# Errata: Billingsley, Theorem 31.4

Jun. 18, 2014

This post will make sense only if you are reading along with a copy of Billingsley’s Probability and Measure, 3rd edition. This is for my future self and my brothers and sisters in Billingsley who may arrive here via Google.

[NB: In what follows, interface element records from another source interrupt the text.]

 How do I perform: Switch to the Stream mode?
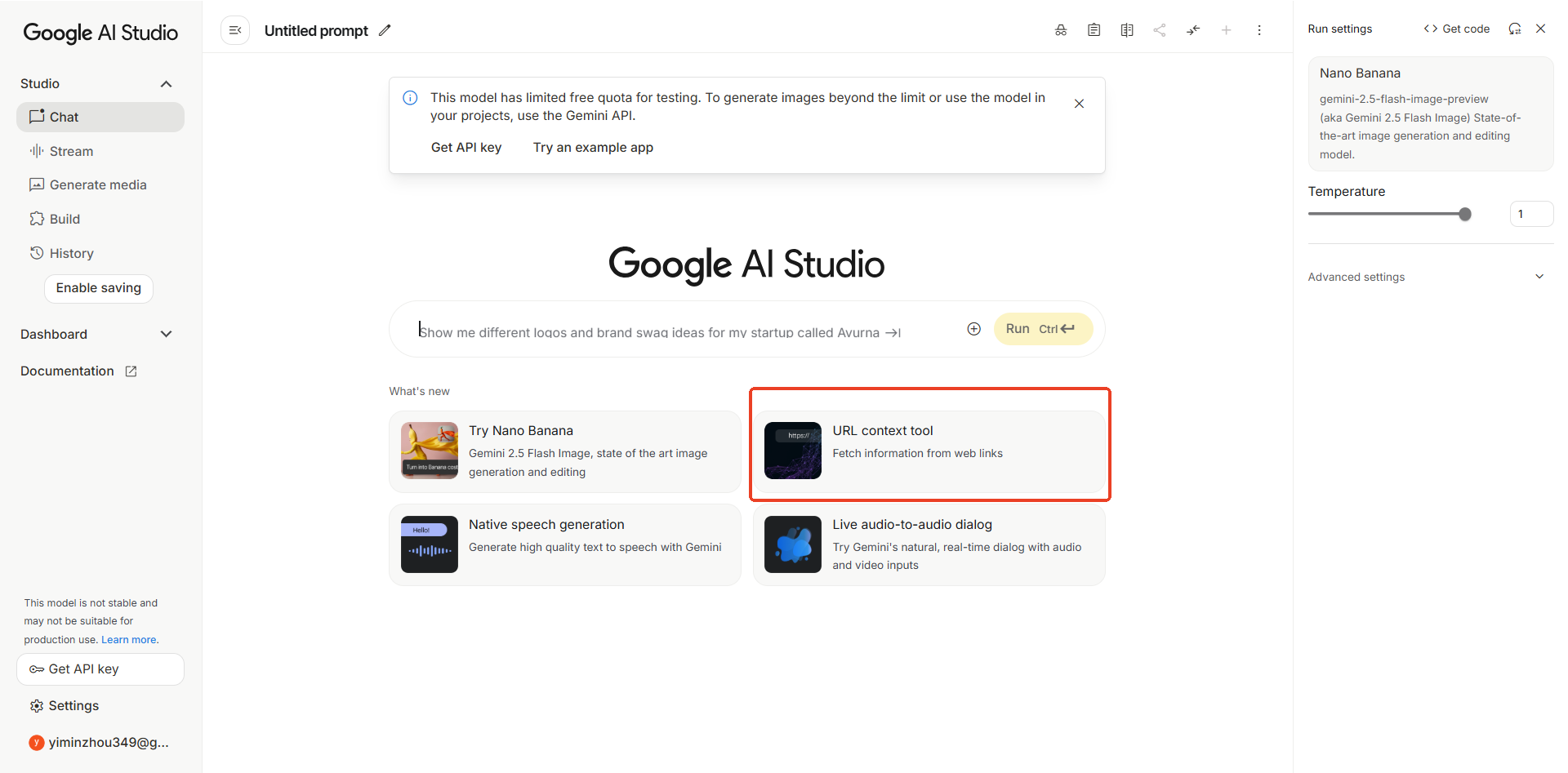tap(70, 151)
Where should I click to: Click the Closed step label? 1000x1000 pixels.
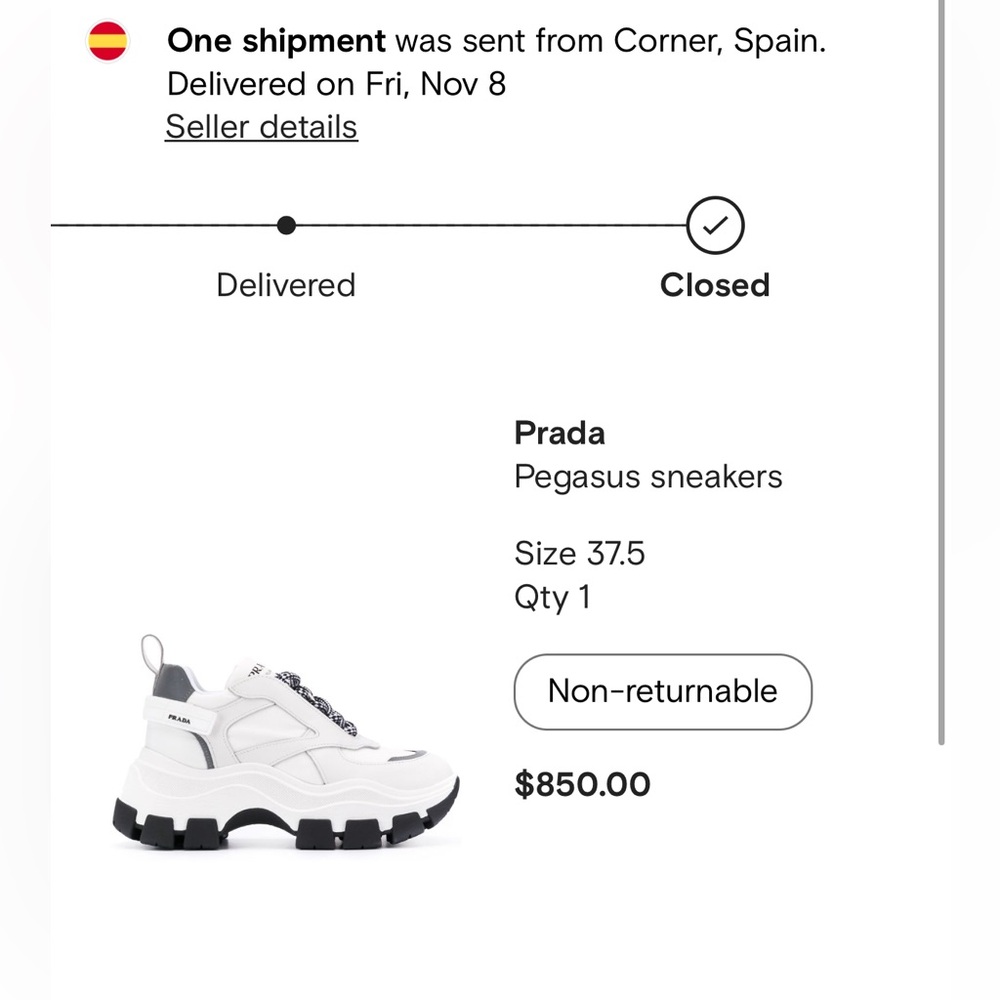click(x=714, y=285)
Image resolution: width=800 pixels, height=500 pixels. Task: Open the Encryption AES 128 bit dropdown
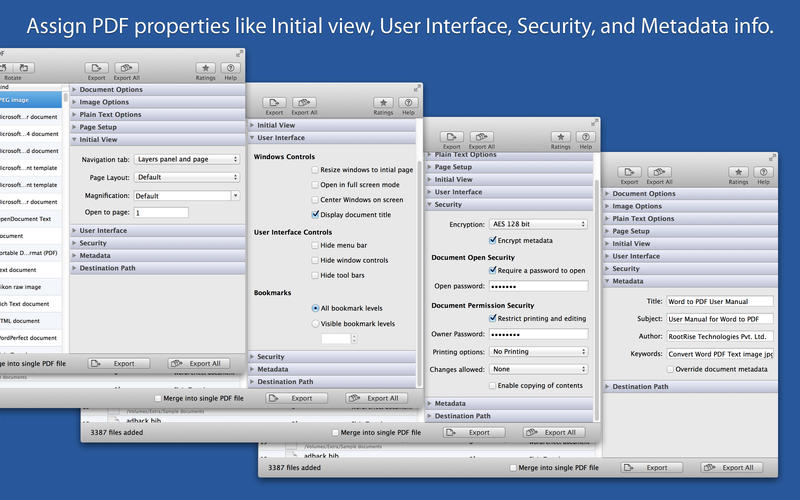coord(539,224)
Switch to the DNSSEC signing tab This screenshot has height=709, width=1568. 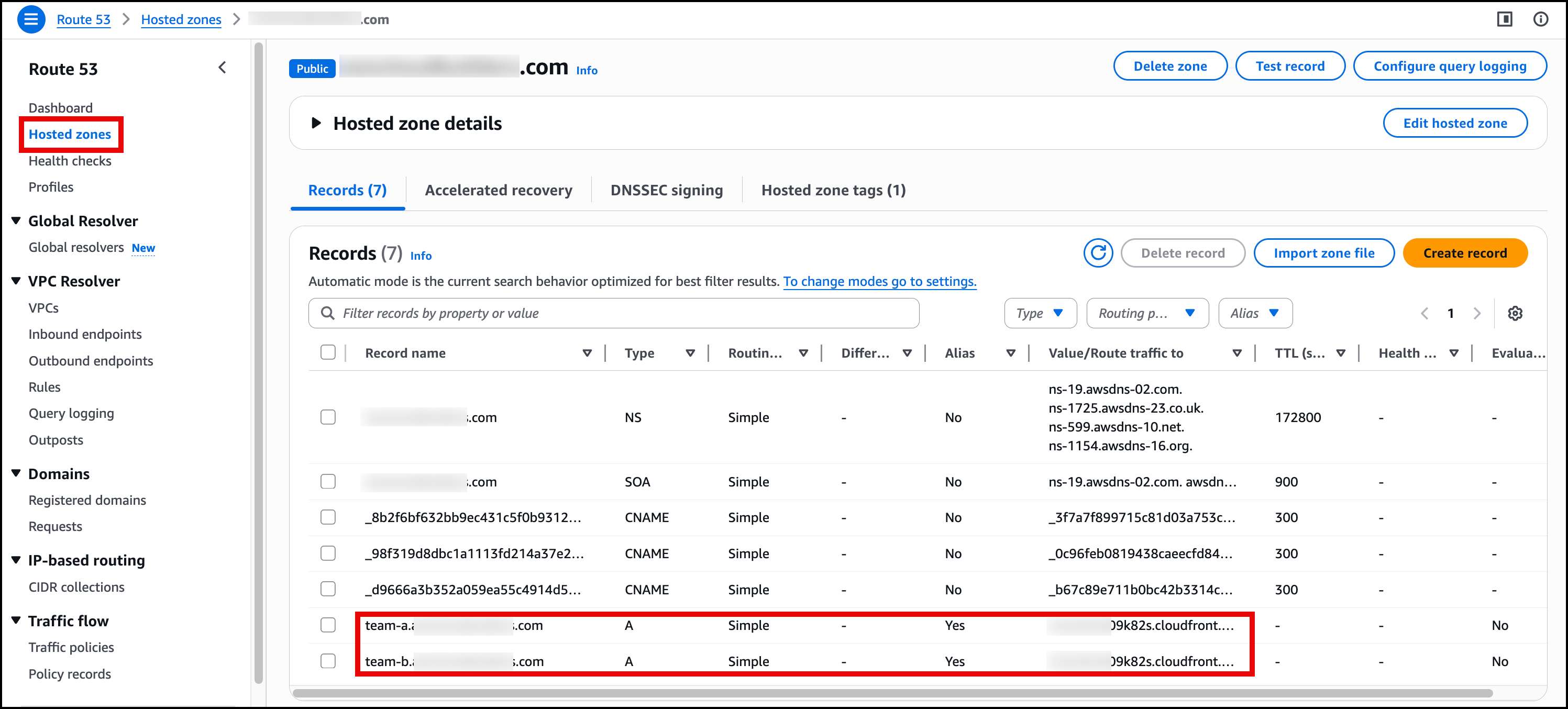click(x=666, y=190)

At the beginning of the proof of Theorem 31.4 Billingsley says

… let $$A_n = \cap (A \cap I)$$, where the intersection extends over the intervals $$I=(u,v]$$ for which $$u,v \in E, 0<\lambda(I)<n^{-1}$$, and

$\mu(I)<(\alpha+\epsilon)\lambda(I)$

A little thought shows that this cannot possible work. Take $$F(x)=x$$, $$\alpha=2$$, $$A = \mathbb{R}$$ and $$E=\mathbb{Q}$$. Then the intersection defined in $$A_n$$ will be empty for all $$n$$ since for any $$x\in \mathbb{R}$$ there is an arbitrarily small interval $$I_x$$ with rational end-points such that $$x \notin I_x$$.

I think that the proof can be fixed if we replace the definition of $$A_n$$ by

… let $$A_n = \cap (A \cap I^c)$$, where the intersection extends over the intervals $$I=(u,v]$$ for which $$u,v \in E, 0<\lambda(I)<n^{-1}$$, and

$\mu(I)\ge(\alpha+\epsilon)\lambda(I)$

with the understanding that if there is no $$I$$ meeting these conditions then $$A_n=A$$.

The rest of the proof of part (i) can continue as it is. Under our new definition $$A_n$$ is still a Borel set and it is now actually the case that $$A_n \uparrow A$$.

After equation (31.20) we can argue that if $$I_{nk}$$ does meets $$A_n$$ it cannot be one of those $$I$$ over whose complements the intersection is taken in the definition of $$A_n$$. But since $$I_{nk}$$ has end-points in $$E$$ and $$\lambda(I_{nk})<n^{-1}$$ it must then necessarily be the case that

$\mu(I)<(\alpha+\epsilon)\lambda(I)$

This is what we need for the next displayed equation in the book.

The proof of part (ii) can be modified similarly.